Try r.neighbors function with the mean or medium neighborhood
operation, or, if you are working with categorical values, use the
'mode' neighborhood operation. You can combine the result with the
original layer using r.patch so only the no-data cells at the borders
are filled with the newly created values
You may also have a look at r.fillnulls, which fills in no-data cells
using spline interpolation.
Paulo
On Mon 15 Apr 2013 03:06:29 AM CEST, Hanlie Pretorius wrote:
Hi,
I'm working in GRASS 6.4.2, WIndows 7.
I have a raster file that, for various reasons, has shrunk to smaller
than its original size and it now now longer crosses the boundaries of
a vector layer to which I need to assign values from the raster.

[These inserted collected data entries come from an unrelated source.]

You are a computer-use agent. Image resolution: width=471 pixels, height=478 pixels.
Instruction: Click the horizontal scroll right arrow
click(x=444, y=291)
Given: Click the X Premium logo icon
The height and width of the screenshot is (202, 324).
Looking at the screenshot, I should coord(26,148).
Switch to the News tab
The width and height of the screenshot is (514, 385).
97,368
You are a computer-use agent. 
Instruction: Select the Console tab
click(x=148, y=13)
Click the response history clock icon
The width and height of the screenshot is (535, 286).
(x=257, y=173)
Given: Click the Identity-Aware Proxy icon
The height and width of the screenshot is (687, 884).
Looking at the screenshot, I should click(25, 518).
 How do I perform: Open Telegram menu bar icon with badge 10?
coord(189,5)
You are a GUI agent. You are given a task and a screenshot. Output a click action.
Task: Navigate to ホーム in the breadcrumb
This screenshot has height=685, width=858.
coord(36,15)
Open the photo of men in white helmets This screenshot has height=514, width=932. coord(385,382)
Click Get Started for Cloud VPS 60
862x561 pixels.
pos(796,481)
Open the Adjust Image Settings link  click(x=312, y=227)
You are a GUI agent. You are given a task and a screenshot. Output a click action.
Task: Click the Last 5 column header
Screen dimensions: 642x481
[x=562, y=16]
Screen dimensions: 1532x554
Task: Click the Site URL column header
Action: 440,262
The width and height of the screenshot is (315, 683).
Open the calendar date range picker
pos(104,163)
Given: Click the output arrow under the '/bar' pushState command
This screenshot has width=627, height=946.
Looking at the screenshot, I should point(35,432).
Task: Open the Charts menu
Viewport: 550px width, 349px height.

So I was wondering how I could 'grow' the raster all along its
non-null edge by assigning a value to the edge of null cells that is
one cell 'deep'. Ideally the value assigned should be based on the
values of the surrounding non-null cells without affecting the value
of the original non-null cells. I can then repeat this procedure until
the raster exceeds the boundary of the vector layer everywhere.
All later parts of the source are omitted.